O Jonhsonie zrobiło się nad Wisłą głośno w 2005 roku. Mający polskie korzenie napastnik zadeklarował wówczas chęć gry w biało-czerwonych barwach. Nic z tego jednak nie wyszło a złośliwi mówili, że Johnhson chciał takim zachowaniem jedynie zwrócić na siebie uwagę selekcjonera angielskiej reprezentacji. Poskutkowało, bo kilka dni później Sven-Goran Eriksson powołał niedoszłego reprezentanta Polski do kadry Albionu.
Teraz po Johnsona sięgnął trener Roy Hodgson, który prowadzi Fulham. Klub z Londynu z trudem utrzymał się w Premiership, dlatego wzmocnienia były niezbędne.
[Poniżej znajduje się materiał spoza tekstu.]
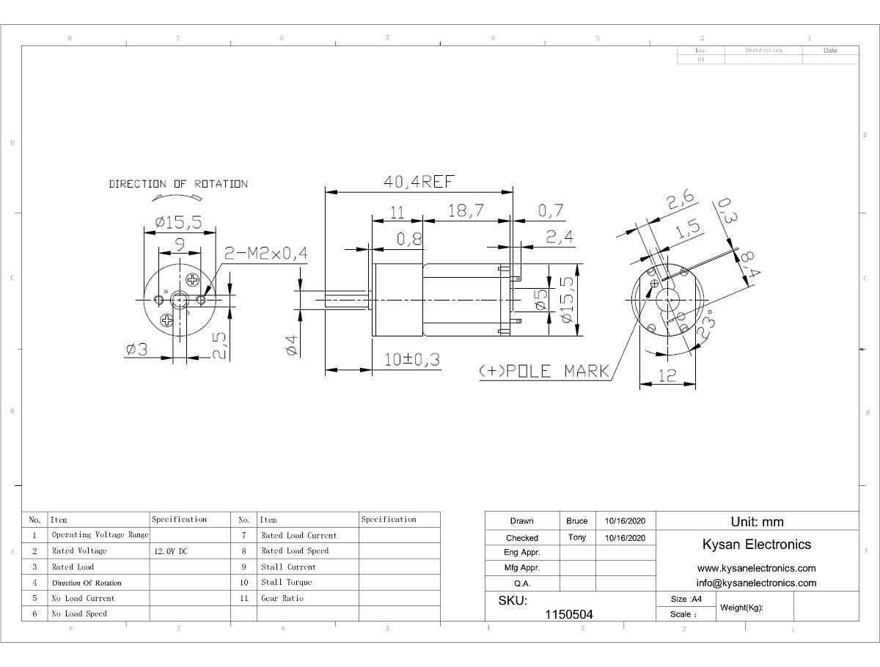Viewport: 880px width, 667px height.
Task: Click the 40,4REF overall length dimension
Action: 419,182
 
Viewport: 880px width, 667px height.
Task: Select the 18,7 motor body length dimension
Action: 466,210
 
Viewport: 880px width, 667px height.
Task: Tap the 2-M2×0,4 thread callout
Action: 265,253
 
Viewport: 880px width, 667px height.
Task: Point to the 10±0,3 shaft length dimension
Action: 412,360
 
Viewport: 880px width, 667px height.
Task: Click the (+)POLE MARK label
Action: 544,372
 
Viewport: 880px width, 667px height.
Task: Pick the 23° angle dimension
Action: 706,325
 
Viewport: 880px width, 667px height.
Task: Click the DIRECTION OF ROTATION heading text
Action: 178,184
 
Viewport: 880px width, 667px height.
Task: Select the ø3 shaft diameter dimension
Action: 136,350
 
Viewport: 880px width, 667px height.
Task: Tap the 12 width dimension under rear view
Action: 667,376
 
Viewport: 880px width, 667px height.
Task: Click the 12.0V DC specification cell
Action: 171,551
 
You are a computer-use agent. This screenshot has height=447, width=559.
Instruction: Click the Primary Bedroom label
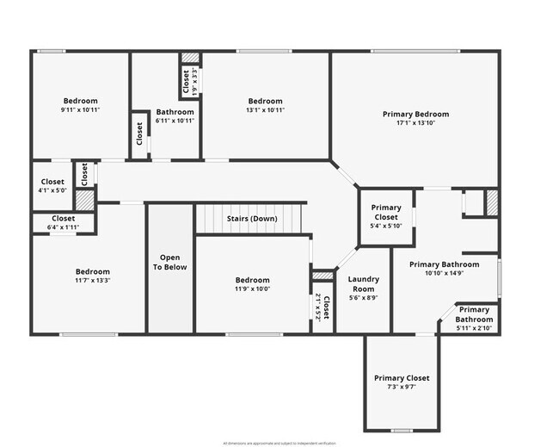click(415, 114)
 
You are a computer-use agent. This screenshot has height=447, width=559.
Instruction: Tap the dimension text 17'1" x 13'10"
click(415, 123)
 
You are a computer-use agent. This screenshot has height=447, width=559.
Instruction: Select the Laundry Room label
click(363, 284)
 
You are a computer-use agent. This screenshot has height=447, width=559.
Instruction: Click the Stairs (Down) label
click(251, 219)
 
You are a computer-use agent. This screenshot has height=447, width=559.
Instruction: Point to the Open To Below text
click(170, 262)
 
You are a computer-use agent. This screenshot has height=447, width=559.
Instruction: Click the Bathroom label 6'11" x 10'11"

- Trener Hodgson bardzo chciał mnie ściągnąć do klubu, co tylko podbudowało mnie psychicznie. Dla niego i drużyny będę w każdym meczu dawał z siebie 100 procent - deklaruje Johnhson.
Popularny „AJ” w barwach Evertonu w poprzednim sezonie zdobył 6 bramek, a razem w ciągu dwóch sezonów w Liverpoolu do siatki trafił 17 razy. Kosztował 10,5 miliona funtów.